## Set problem:
Report every line in the listing below that contains the string "screenshot", copying each such line in full. Case counts.

━━ Data rows ━━

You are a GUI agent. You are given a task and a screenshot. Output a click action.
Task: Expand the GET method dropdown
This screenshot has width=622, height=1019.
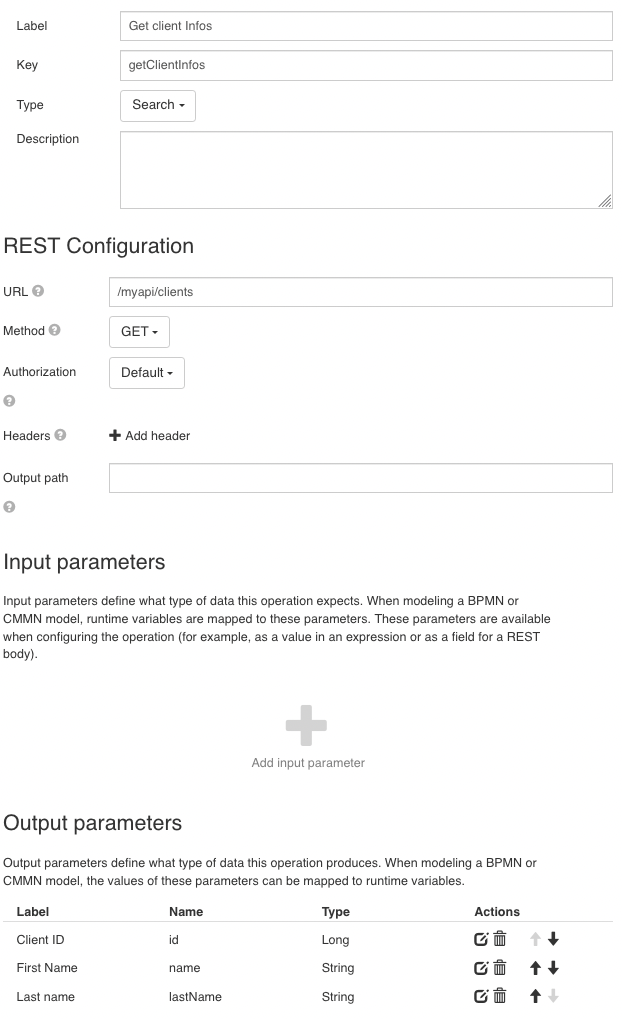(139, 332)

━━━
━━ Data rows ━━

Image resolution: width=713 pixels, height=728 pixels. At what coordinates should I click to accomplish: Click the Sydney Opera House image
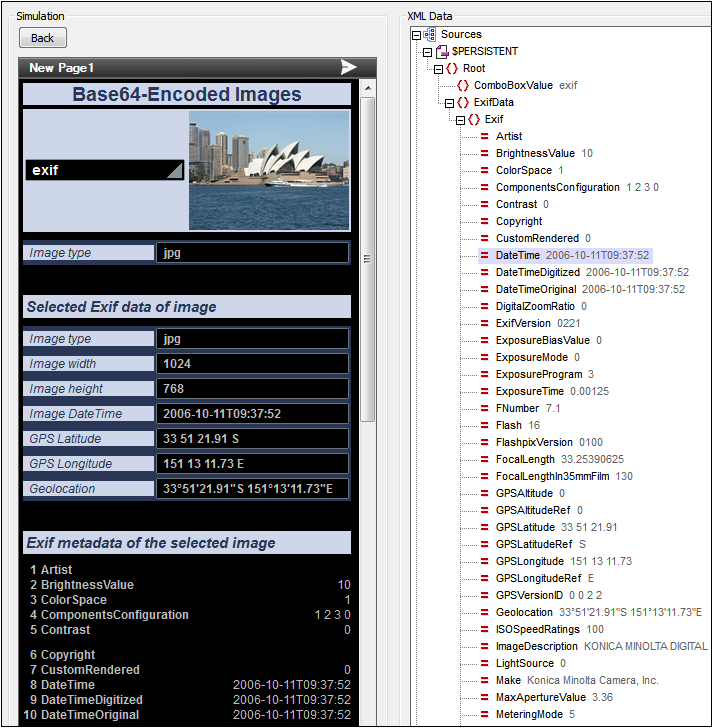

━━━

## Result of this exercise:
You are a GUI agent. You are given a task and a screenshot. Output a click action.
This screenshot has width=622, height=1019.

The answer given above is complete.